Vineyard cover cropping is a cultural practice widely used in many of the world’s winegrowing regions being one of the most recommended practices to face climate changes and to promote vineyard environmental sustainability. The benefits of using cover crops are many ranging from environmental protection (e.g. control of soil erosion, enhancement of soil structure and biodiversity, sequestering carbon) to vineyard management, including control of vigor and improvement of berry composition.
Despite those potential benefits, the adoption of cover crops in Mediterranean non-irrigated vineyards has been limited by the concern of excessive water competition between cover crops and vines.

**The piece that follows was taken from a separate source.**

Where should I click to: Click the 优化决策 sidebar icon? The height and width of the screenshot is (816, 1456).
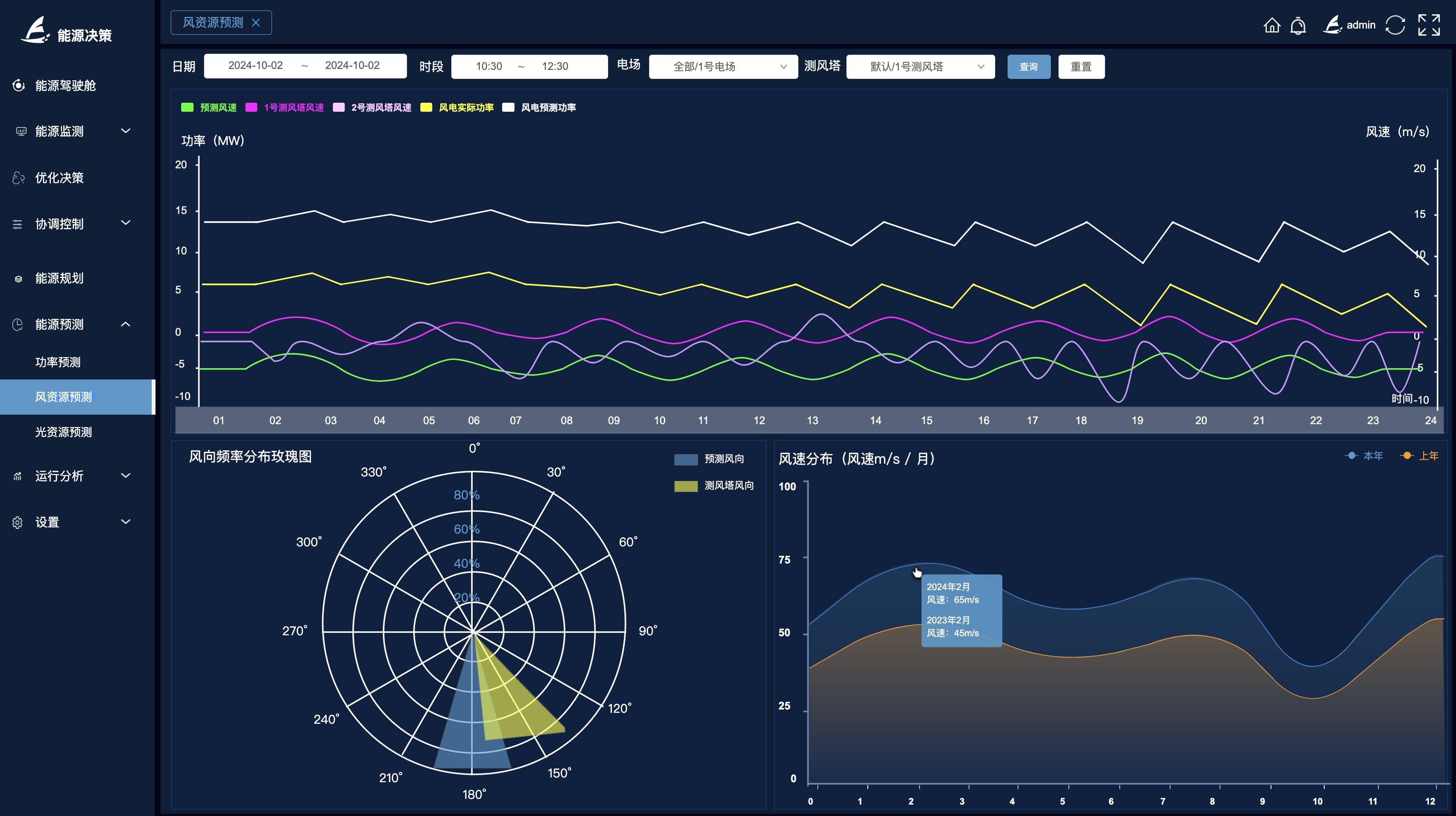(19, 178)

However the level of this competition should be better understood as in warm and dry terroirs, like the case of Mediterranean winegrowing regions, water competition by the cover crops is effective mainly during spring. During summer, the almost absence or rainfall induces the dry out of the sward vegetation which residues became dead mulch that can even reduce soil evaporation.
Furthermore, some research has also demonstrated that, after some years of competition with swards, the vines were able to develop deeper roots, therefore increasing the capacity for water extraction from deeper soil layers.
In order to further elucidate the above mentioned topics, in this paper data on water use and grapevine performance obtained in three floor management experiments (soil tillage vs. inter-row swards), carried out in three different winegrowing regions of the Mediterranean Portugal (covering rainfed and irrigated vineyards), will be presented. Discussion will be focus on water competition by the swards and corresponding effects on grapevine vigor, yield and berry composition. The effect of terroir on grapevine responses will be also underlined.
Paper presented at the XI International Terroir Congress, July 2016, McMinnville, Oregon (USA).